Every technology wave creates an infrastructure layer that outlasts the first wave of applications built on top of it.

In 1994, the most exciting thing you could build on the internet was a web page. By 2000, the most durable businesses being built were infrastructure: CDNs, hosting providers, database vendors.

The application layer and the infrastructure layer evolve at different speeds. Applications evolve with user behavior and market trends. Infrastructure evolves with the underlying technology's maturity curve. The gap between them is where durable businesses are built.

We're in a similar moment with AI. The application layer is moving fast — new products launching daily, use cases proliferating, user expectations shifting. The infrastructure layer is still being defined.

What does AI infrastructure look like? Not the model layer — that's been commoditizing since GPT-3. The layer above it: the orchestration primitives, the memory systems, the evaluation frameworks, the deployment tooling. The picks and shovels of the AI gold rush, except the gold rush hasn't peaked yet.

(Saved entries)
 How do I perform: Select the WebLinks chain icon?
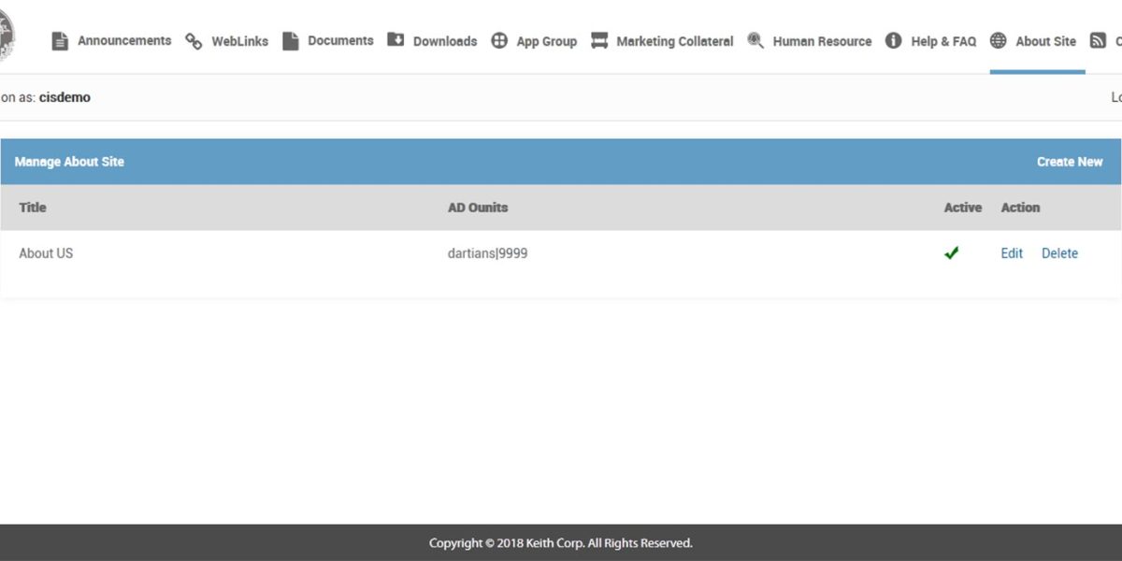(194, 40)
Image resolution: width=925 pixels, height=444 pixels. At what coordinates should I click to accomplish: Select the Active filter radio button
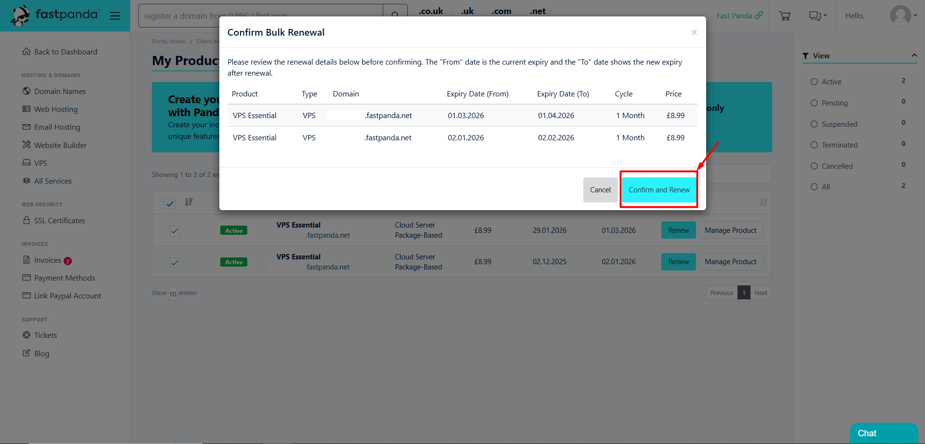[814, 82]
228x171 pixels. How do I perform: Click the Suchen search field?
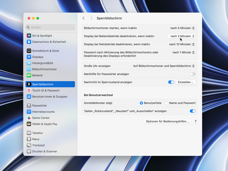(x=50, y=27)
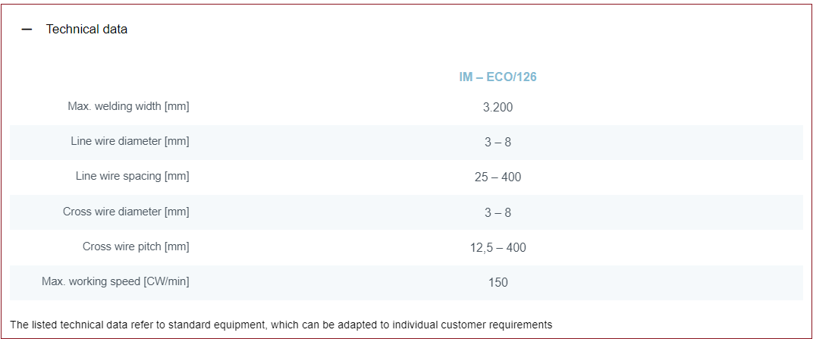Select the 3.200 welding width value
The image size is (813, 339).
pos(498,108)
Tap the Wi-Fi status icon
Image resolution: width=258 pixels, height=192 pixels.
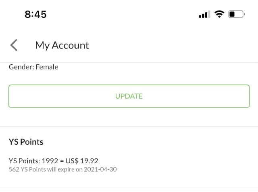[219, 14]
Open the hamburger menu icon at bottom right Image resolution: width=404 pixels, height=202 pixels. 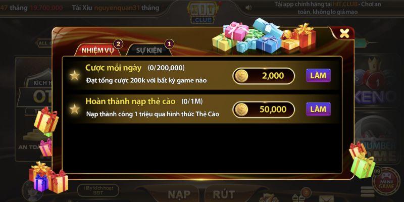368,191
...
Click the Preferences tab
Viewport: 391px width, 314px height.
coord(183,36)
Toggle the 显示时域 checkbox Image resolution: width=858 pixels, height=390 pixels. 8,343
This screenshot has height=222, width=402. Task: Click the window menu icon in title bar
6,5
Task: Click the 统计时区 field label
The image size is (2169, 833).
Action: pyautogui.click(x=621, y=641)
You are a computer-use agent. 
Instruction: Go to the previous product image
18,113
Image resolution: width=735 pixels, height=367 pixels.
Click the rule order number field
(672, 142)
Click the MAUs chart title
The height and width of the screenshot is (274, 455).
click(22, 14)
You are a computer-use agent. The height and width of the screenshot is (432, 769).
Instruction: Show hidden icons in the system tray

WHAT YOU NEED TO DO:
**a.** List the parts of the AI infrastructure layer that the infrastructure passage names.
**b.** Answer these questions from the infrastructure passage:
(i) In 1994, what was the most exciting thing you could build on the internet?
(ii) What do applications evolve with?
(iii) Since when has the model layer been commoditizing?
**c.** Carry the infrastructure passage forward by a paragraph or two, beginning after its final sentence.
These rows have no connection to the infrastructure passage.

ANSWERS TO THE EXERCISES:
**a.** Orchestration primitives, memory systems, evaluation frameworks, deployment tooling

**b.**
(i) A web page
(ii) User behavior and market trends
(iii) Since GPT-3

**c.**
At Agno, we're building in this layer deliberately. Not because applications aren't exciting — they are — but because infrastructure compounds. Every team that builds on your platform makes the platform better. Every integration adds a flywheel. Every production workload surfaces edge cases that improve the core.

The infrastructure layer is a harder sell than the application layer. The ROI is less immediate, the use cases less tangible. But the businesses it produces tend to be more defensible, more scalable, and more enduring. I'll take that trade.